Exercise directions:
All of the data below is to be repeated exactly, except for the pictures.

Task material:

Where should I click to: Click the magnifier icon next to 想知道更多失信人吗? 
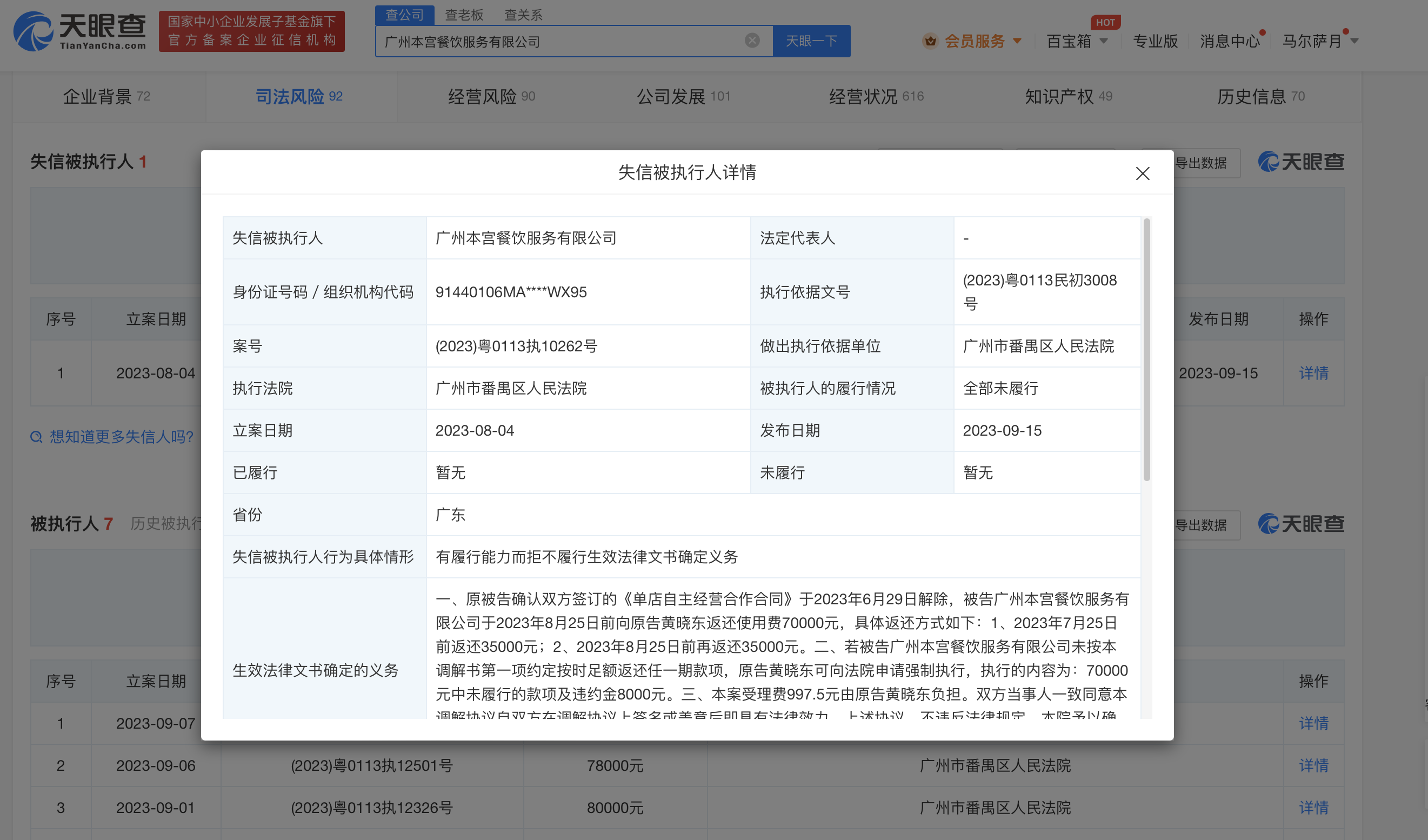[x=36, y=437]
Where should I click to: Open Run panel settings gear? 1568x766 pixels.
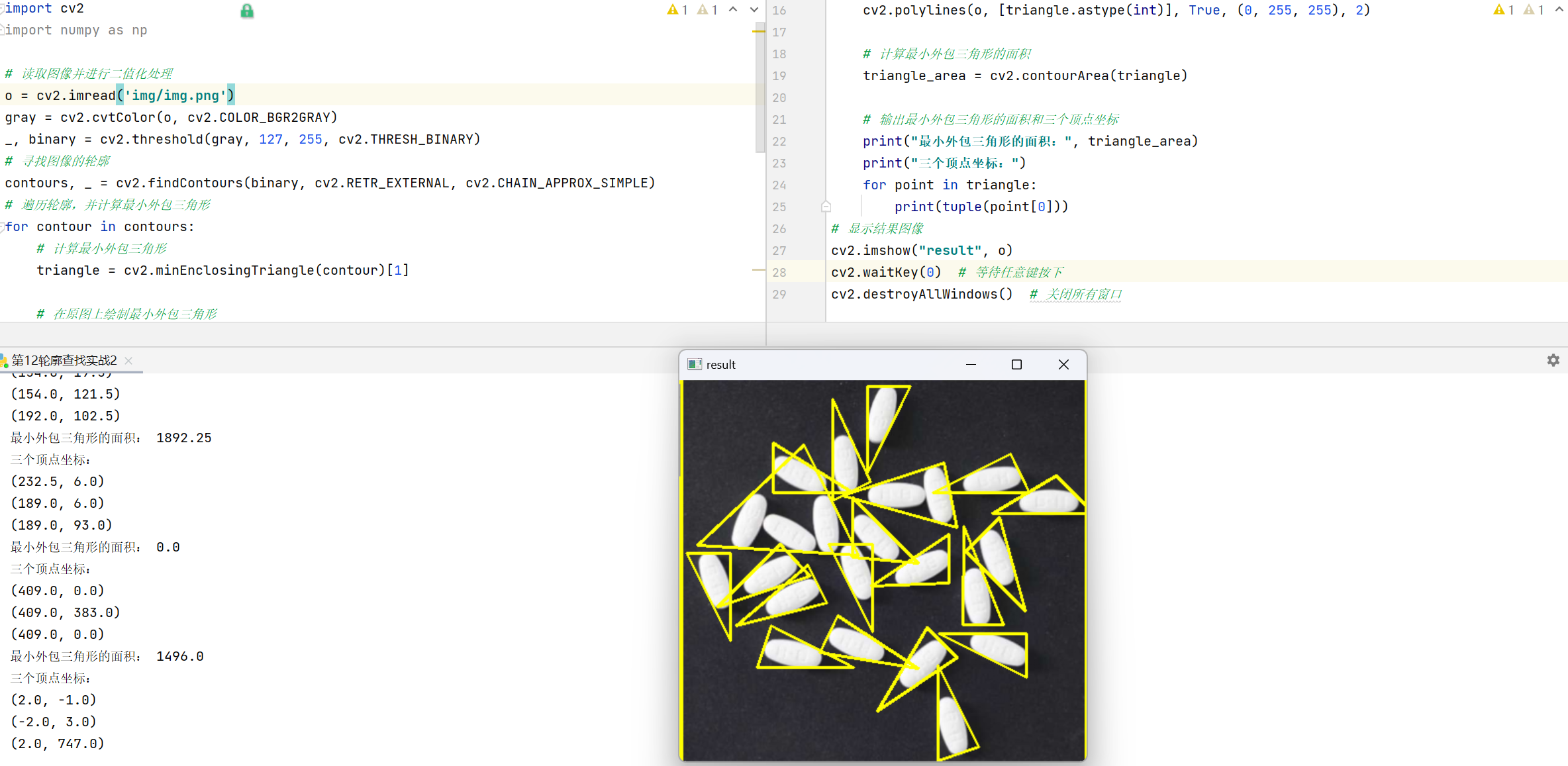pyautogui.click(x=1553, y=360)
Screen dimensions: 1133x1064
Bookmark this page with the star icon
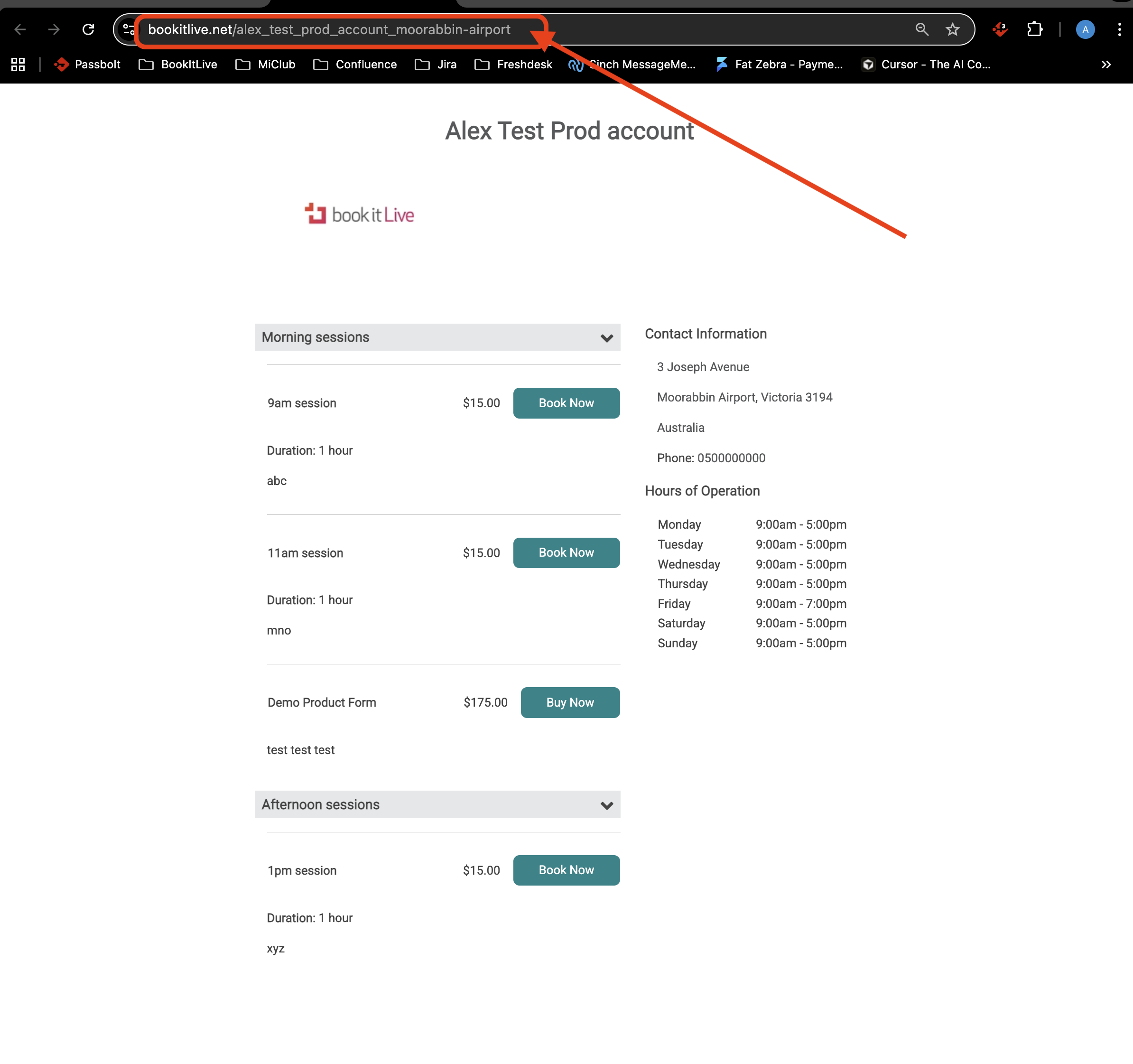click(952, 29)
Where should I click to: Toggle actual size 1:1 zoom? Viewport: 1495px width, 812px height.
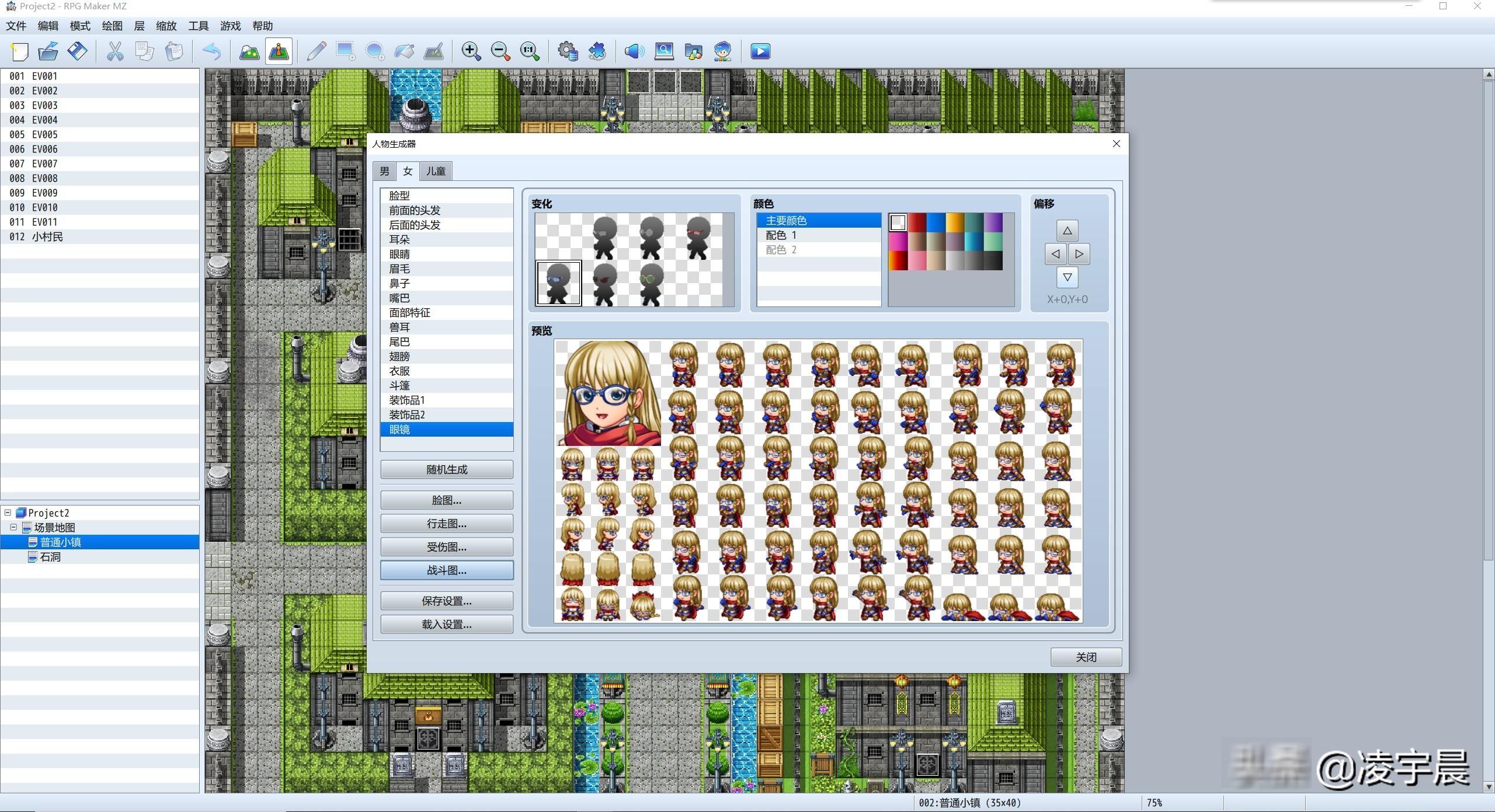tap(529, 51)
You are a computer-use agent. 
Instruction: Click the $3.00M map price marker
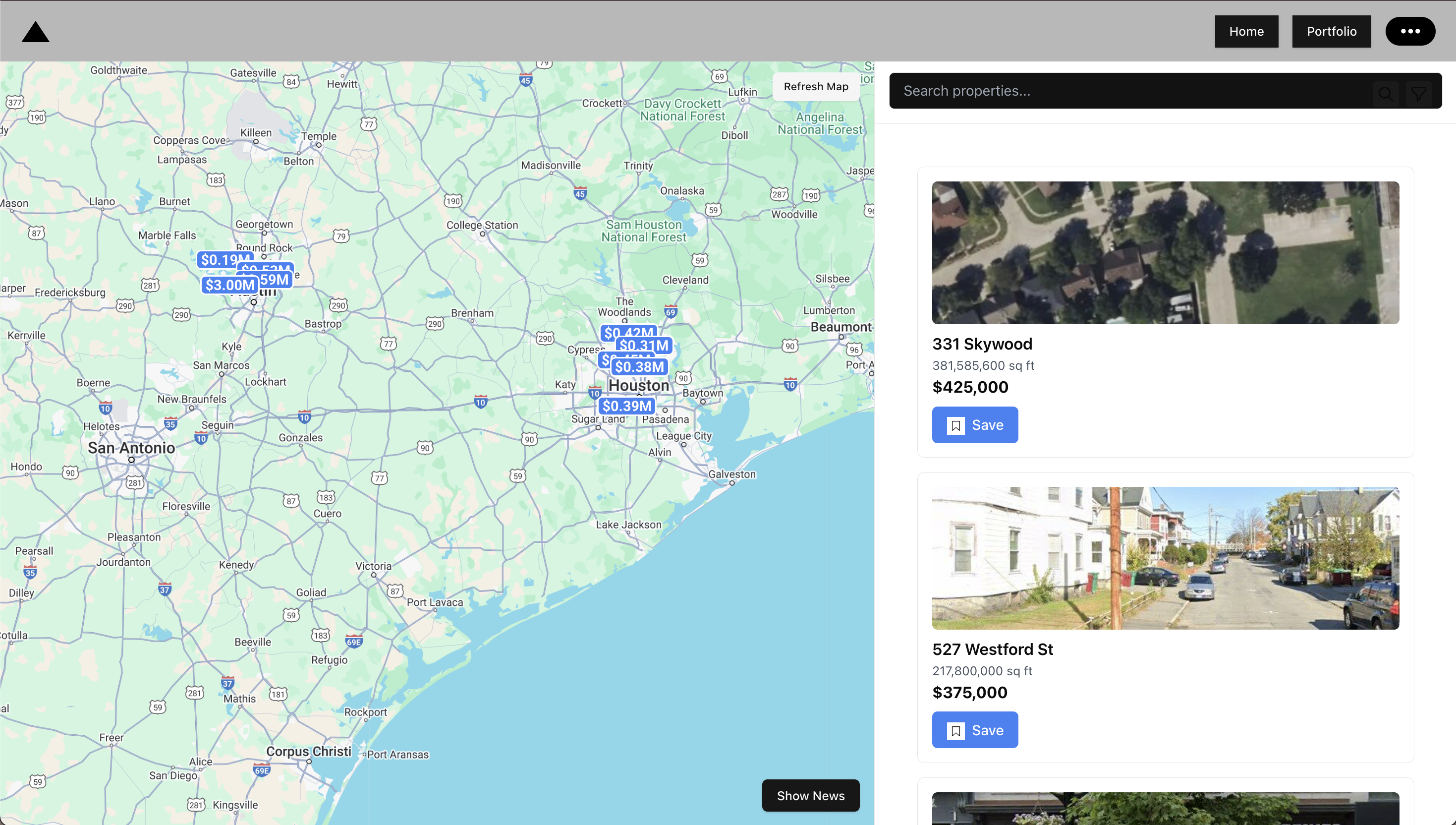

Worked solution:
Where should I click to: Click the magnifier icon next to 想知道更多失信人吗? 
[x=36, y=437]
Where should I click to: Open Run panel settings gear? 1568x766 pixels.
pyautogui.click(x=1553, y=360)
Screen dimensions: 1133x1064
Bookmark this page with the star icon
click(952, 29)
Where should I click to: Toggle actual size 1:1 zoom? Viewport: 1495px width, 812px height.
tap(529, 51)
You are a computer-use agent. 
Instruction: Click the $3.00M map price marker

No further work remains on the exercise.